Ahhh bi kalktım hiç bir işim yok. Yupppppi tembellik vakti dedim. Çayımı aldım yatağa girdim biraz tv izleyip, gazete okudum. Sonacımaa bilgisayarımı açtım. Az biraz teknolocik kadınız ya , mailerime baktım, iki mail attım ben de. Biri Ataletime iyi doodun maili, diğeri özel bi mail. Sonra bloğuma baktım, gittim salonda bir iki salındım. Birden anladım ki bu gün ev dar gelir bana. Önce denizler geçeyim , dalgalardan atlayayım dedim , ama hava soğuk yakınlarda takılayım dedim. Bir görümce ziyareti yaptım, en küçük görümce de dahil olunca olaya bi güzel yemek yedik birlikte , sohbet ettik.

Eve geldim.
Ha unutmadan dün sabah beni uykumdan eden vapur düdüğü emektar Fenerbahçe Vapuruna aitmiş. Ellibeş yıl hizmet verdiği İstanbullulara veda ediyormuş. Rahmi Koç Müzesine çekilmiş. Bakın bu müzeyi herkese tavsiye derim. Haliçe kıyısı var. Müze çıkışı Haliç Vapuru ile de sefa yapabilirsiniz. Ay çok zevklidir. Zik zak çizerek tüm Haliç kıyısındaki iskelelere uğrar. Çay da için bu arada yanınada simit de yeyin hatta.

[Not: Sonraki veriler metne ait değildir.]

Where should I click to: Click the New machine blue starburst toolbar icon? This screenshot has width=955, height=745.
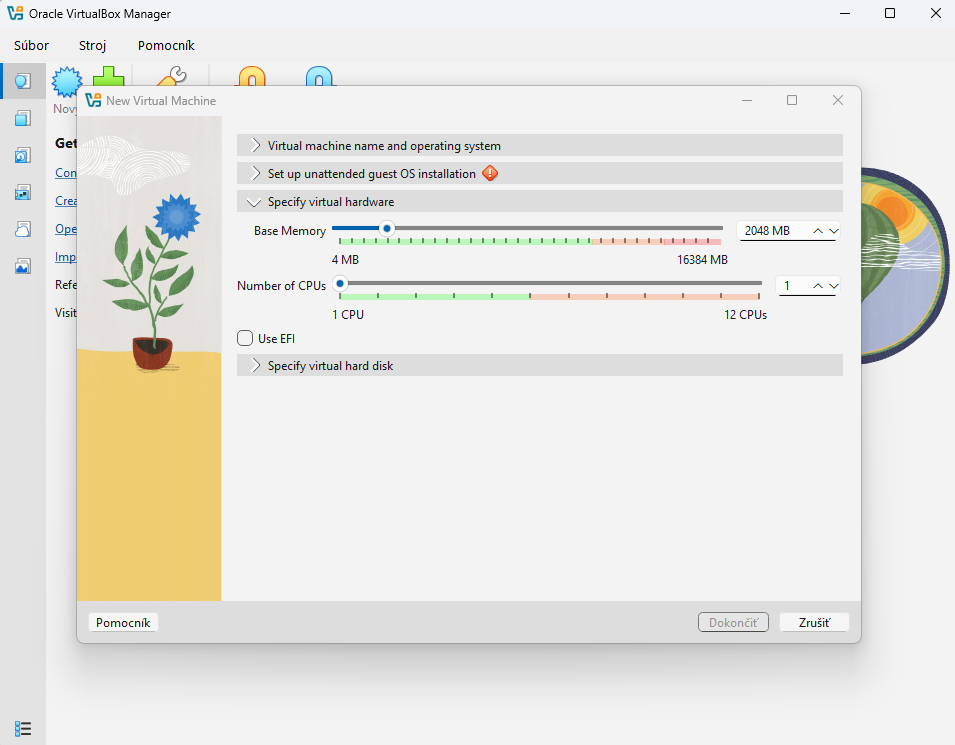(66, 81)
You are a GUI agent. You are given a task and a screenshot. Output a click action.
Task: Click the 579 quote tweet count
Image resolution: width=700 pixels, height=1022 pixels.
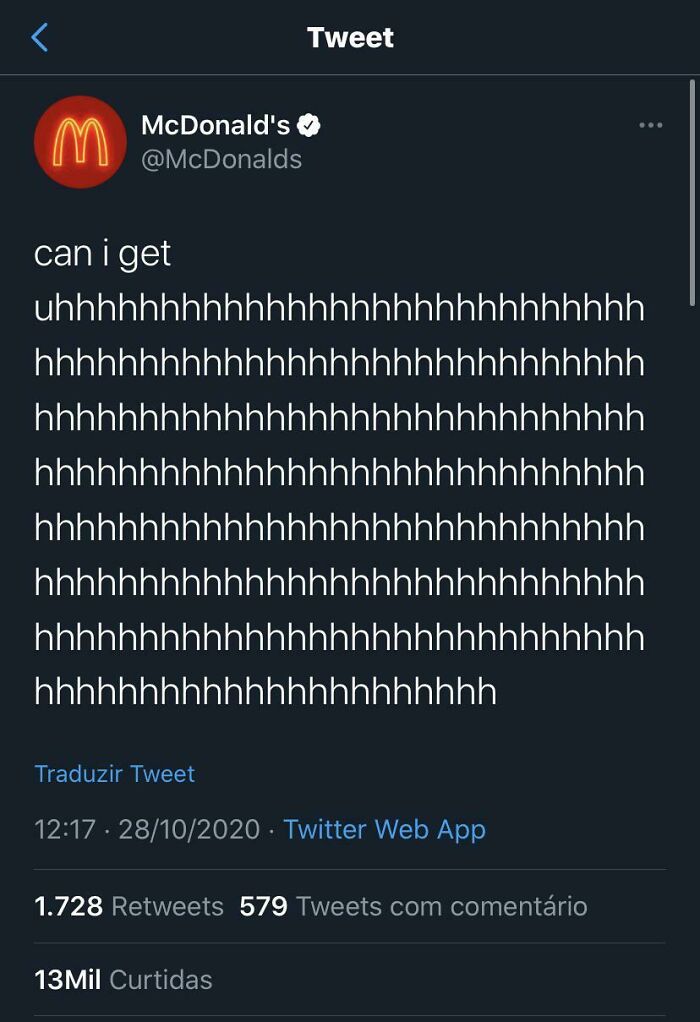(x=263, y=906)
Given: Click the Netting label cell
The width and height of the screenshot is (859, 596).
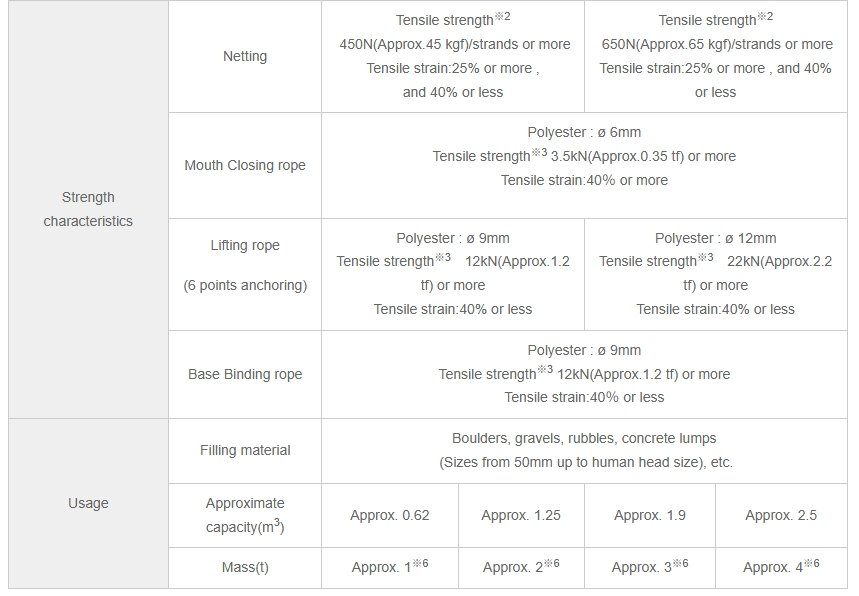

Yarın kar bekliyoruz İstanbullular olarak. Bakalım yağacak mı?. Çok severim karlı havaları. Çocukken Ordu'da boyumu aşan, Niksardaki bir başlayıp bir saat içinde tüm şehri örtüp , aylarca kalkmayan , sonra benim bu kar eridiği zaman mutlak ortalığı sel basar diye beklemem, ama rüzgarla savrula savrula birden ortadan yok olan kar.Üstteki manzara o günleri hatılattı bana, aynen böyle bir görüntü olurdu. İstanbul da artık yağmaz olan , tipiyi özlerim zaman zaman . Aman kimse o havada dışarda kalmasın, evsiz kalmasın diye de dualar da ederim içimden. Öyle bir fırtına olur öyle bir savrulurdu ki, kar taneleri havada okula giderken önümü görmez olurdun. Sonra yine Ordu da annemin dışarı çıkıp hasta olmayalım diye tepsi tepsi içeriye kar taşıması.Evin içinde kocaman siniler içinde kardan adam yapmamız. Okuldayken , okuldan çıkış satlerinde okula kılavuz gelip, evleri yukarı mahallelerinde olanları evlerine götürmesi. Heyyy bu Ordunun göbeğindeki bir okuldaydı ha, dağ köyünde değil. Ama bizim müdür çok titizdi. İki yıl önce Ümraniye 'de bir öğrencinin okul çıkışı karda yolunu kaybedip donarak öldüğünü hatırlarsanız, bizim müdürü sağduyusu dolayısıyla tebrik etmeniz gerekiyor. Yaşıyorsa Allah selamet versin, öldüyse nurlar içinde yatsın Mahmut İşbakan.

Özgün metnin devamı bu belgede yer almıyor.